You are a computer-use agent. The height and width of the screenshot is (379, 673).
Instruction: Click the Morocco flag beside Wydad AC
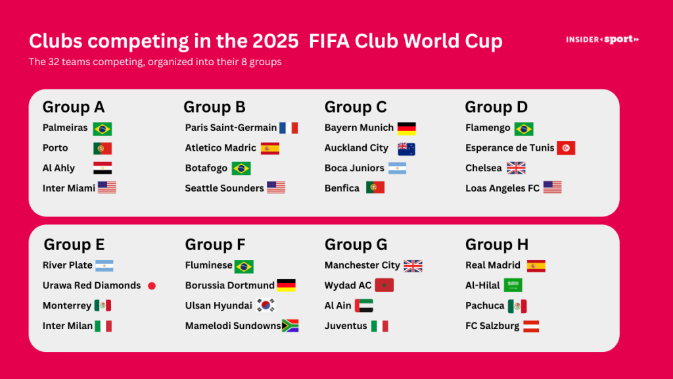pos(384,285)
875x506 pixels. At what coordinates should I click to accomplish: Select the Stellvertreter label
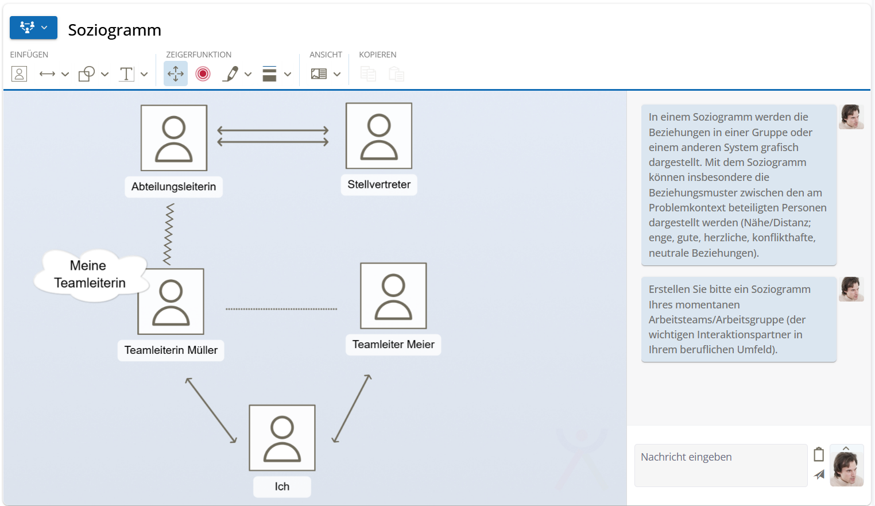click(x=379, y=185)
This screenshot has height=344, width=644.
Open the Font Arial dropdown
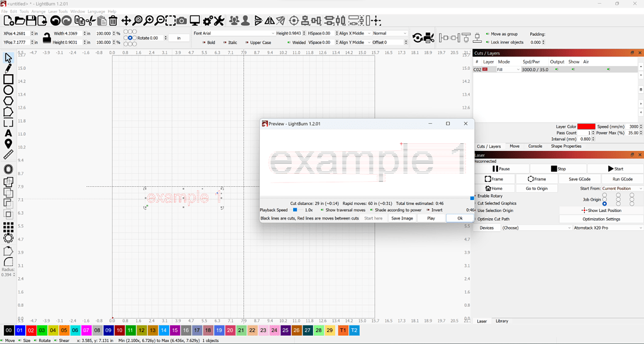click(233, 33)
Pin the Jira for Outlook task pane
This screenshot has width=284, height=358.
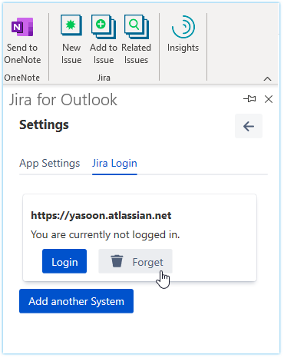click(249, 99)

* * *

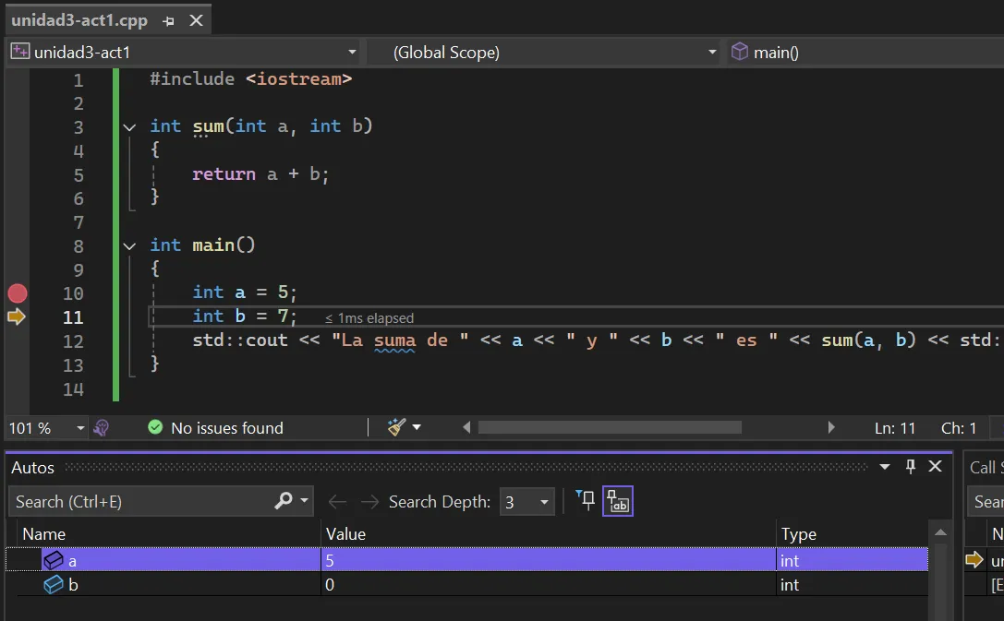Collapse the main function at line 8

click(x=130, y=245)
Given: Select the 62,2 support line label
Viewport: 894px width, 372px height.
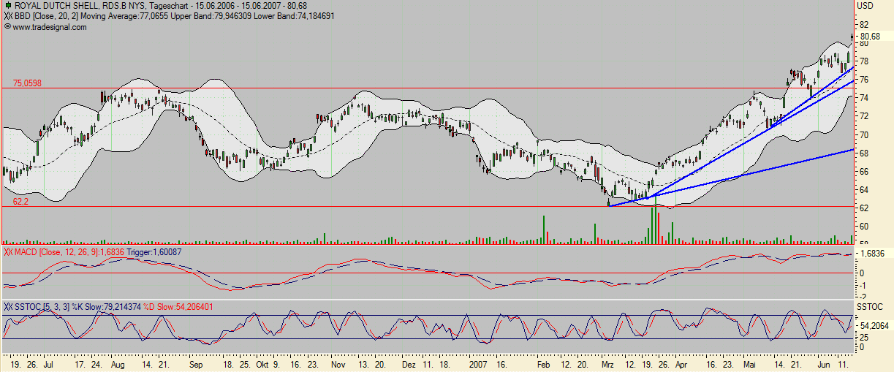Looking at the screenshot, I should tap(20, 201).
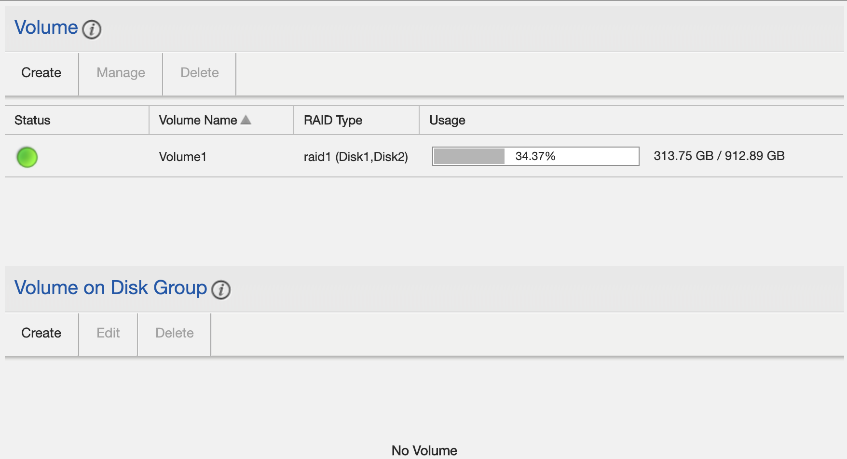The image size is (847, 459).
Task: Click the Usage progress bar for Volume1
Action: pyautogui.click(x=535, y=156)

• [GIVEN PROBLEM]: Reproduce the items above from the line with "You are a computer-use" up to and including the line with "click(249, 99)", leaving out the pictures.

• [FULL ANSWER]:
You are a computer-use agent. The height and width of the screenshot is (379, 673).
Instruction: Click the Morocco flag beside Wydad AC
pos(384,285)
875x506 pixels. At what coordinates should I click to accomplish: Select the Stellvertreter label
click(x=379, y=185)
This screenshot has height=344, width=644.
Open the Font Arial dropdown
click(233, 33)
Pin the Jira for Outlook task pane
This screenshot has width=284, height=358.
click(249, 99)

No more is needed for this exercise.